Como sabemos, os lobos deambulam e caçam principalmente ao nascer e ao final do dia, todo o resto do tempo passam-no nas suas tocas a descansarem e protegerem-se do calor, e de noite para dormirem, portanto, passam pelo menos 20 horas do seu dia refugiados no seu bem tão precioso que é a toca, e não julguemos que esse espaço é tão amplo como uma caixa transportadora, por exemplo, não, é uma pequena galeria onde não conseguem andar senão rastejando, mas é deles e é ali que se sentem bem e seguros, podendo assim descansarem com absoluta segurança.

Para os nossos cães a caixa tem o mesmo valor que a toca tem para os lobos. Se a habituação for a correcta, os cães encaram a caixa como sendo o seu pequeno mundo onde podem descansar, onde dormem mais confiantes sem a possibilidade de serem constantemente incomodados com os movimentos normais dos donos nas suas lides diárias e, inclusivamente, onde podem até brincar com os seus brinquedos favoritos sem terem que os partilhar.

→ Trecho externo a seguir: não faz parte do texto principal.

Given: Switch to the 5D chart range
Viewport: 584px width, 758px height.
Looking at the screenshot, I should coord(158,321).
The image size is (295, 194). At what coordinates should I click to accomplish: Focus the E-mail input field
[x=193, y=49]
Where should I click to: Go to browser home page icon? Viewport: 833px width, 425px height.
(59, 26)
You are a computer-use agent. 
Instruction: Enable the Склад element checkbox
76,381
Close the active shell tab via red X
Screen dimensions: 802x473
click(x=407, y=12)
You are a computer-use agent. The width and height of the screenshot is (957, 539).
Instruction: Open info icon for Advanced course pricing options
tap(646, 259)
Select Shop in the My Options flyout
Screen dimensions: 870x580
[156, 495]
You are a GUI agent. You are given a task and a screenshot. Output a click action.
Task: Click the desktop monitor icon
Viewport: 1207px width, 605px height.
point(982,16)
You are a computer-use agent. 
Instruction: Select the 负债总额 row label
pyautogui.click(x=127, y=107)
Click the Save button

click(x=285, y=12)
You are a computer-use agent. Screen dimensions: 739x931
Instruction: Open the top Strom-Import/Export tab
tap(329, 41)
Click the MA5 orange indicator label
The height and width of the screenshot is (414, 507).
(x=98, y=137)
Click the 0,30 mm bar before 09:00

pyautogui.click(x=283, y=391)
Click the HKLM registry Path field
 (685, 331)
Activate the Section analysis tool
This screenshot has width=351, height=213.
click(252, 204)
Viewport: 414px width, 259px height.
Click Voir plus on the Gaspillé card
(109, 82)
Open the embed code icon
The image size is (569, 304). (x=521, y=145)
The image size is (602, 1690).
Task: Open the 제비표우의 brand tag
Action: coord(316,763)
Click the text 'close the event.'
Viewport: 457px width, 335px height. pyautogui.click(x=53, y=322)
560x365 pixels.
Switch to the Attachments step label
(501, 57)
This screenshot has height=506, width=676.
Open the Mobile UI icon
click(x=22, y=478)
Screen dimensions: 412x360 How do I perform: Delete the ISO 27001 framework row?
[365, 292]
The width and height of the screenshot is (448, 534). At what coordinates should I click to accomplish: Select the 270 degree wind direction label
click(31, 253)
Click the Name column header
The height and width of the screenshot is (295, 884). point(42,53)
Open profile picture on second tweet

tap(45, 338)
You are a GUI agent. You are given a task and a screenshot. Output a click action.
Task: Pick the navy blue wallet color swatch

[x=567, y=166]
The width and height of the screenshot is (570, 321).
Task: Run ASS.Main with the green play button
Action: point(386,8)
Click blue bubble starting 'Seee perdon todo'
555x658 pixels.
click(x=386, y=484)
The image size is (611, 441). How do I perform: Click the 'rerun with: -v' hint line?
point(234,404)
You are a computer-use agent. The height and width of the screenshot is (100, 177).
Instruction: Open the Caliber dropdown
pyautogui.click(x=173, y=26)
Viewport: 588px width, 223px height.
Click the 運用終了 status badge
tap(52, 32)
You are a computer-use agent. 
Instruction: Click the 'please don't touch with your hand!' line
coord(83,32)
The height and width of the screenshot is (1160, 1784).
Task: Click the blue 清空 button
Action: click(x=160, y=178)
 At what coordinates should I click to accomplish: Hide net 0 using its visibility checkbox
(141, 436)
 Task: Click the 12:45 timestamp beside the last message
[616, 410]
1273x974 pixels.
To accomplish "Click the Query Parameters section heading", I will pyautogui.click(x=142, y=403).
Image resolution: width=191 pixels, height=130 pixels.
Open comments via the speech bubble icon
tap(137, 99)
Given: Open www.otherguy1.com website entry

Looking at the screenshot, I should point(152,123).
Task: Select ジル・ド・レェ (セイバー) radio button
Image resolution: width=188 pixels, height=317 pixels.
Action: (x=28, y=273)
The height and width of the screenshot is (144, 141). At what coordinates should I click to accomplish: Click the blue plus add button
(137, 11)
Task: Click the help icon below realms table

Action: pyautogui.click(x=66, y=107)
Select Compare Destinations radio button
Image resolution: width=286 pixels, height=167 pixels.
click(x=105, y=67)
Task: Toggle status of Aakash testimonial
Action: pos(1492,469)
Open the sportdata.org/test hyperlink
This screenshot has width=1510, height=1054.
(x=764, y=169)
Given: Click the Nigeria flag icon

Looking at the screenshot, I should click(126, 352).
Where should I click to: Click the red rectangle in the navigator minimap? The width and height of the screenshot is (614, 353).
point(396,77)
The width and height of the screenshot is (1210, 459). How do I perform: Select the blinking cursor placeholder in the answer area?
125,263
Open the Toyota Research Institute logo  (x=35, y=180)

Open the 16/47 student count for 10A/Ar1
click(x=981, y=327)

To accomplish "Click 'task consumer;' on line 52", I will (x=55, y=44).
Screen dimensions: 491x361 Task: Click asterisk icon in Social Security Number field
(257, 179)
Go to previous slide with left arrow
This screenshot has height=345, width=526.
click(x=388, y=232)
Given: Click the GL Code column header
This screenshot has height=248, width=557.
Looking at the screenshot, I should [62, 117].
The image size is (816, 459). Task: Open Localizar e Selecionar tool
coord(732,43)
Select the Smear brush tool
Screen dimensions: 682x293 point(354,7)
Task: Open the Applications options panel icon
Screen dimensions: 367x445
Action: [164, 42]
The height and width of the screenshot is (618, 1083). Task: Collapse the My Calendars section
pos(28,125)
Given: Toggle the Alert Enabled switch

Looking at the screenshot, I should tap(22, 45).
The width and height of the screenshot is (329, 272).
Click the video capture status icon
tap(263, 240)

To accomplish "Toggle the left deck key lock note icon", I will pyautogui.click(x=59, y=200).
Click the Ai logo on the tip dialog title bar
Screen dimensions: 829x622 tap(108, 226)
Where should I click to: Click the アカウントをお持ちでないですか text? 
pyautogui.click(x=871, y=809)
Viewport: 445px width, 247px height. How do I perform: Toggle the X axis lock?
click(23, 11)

Não. O estar na caixa não é considerada uma clausura para os cães, mas sim a possibilidade que eles têm de, como os seus ancestrais, se poderem recolher e descansar quando disso necessitem sem serem incomodados, exactamente como nós quando nos recolhemos aos nossos quartos.


Os enormes benefícios da utilização da caixa

  • §  Como já dissemos anteriormente, a primeira e mais importante mais- valia da utilização da caixa é a possibilidade que os cães têm de disfrutar da sua privacidade e poderem descansar e dormir mais comodamente sem serem importunados. Como consequência disso, quando acordam ficam mais activos, mais bem dispostos e prontos para a interacção com os seus donos;


  • §  Permite aos donos uma maior liberdade nos seus afazeres diários sem ter sempre o cão como sua “sombra”, permitindo também uma diminuição do hiperapego, se ele já existir, tão prejudicial para o correcto e saudável relacionamento entre o dono e o seu cão;


  • §  Muito maior facilidade no treino dos comportamentos de eliminação inadequada em cachorros e cães adultos. Os cães não eliminam onde dormem ou descansam e, como sabemos, normalmente fazem as suas necessidades depois de dormirem ou descansarem, sendo assim, a utilização da caixa permite-nos, logo que começam a ficar activos dentro da caixa, levá-los rapidamente para o local definido para a eliminação sem terem possibilidades de o fazer em local que não seja o adequado;


  • §  A utilização da caixa é uma ferramenta de inestimável importância no tratamento de uma patologia tão comum nos cães que vivem em apartamentos: a ansiedade por separação. Através dela e associada a um parque de maiores ou menores dimensões, em função do tamanho do animal, podemos delimitar o espaço que tem disponível para utilizar durante o período em que se encontram sozinhos em casa e, se além disso, dispuserem de brinquedos inetractivos com que se entretenham e rádio ou televisão ligados, permite prevenir os comportamentos destrutivos, a automutilação, e as vocalizações exageradas tão comuns nesta patologia;


  • §  É uma ferramenta de fundamental importância no ensino das regras e rotinas aos cachorros quando estes chegam à sua nova casa e são inseridos numa nova estrutura familiar. Com ela, além de os podermos ensinar a eliminarem num local adequado, indicamos-lhe logo de início onde dormir e descansar, quando o deve fazer, quando pode passear, quando e onde pode comer uma vez que passará a fazê-lo dentro da própria caixa, porque todas estas actividades irão estar ligadas ao se manterem ou não na caixa;


  • §  E por fim, fazendo jus ao nome, é um objecto fundamental para o transporte do cão não só de avião como de automóvel. Neste último caso, o facto de o animal ser transportado dentro de uma caixa e não nos bancos dianteiros ou traseiros, pode fazer a grande diferença de um acidente ter mais ou menos consequências em função da sua gravidade, tanto para o cão, como para o condutor e acompanhantes, como ainda para estranhos envolvidos no acidente.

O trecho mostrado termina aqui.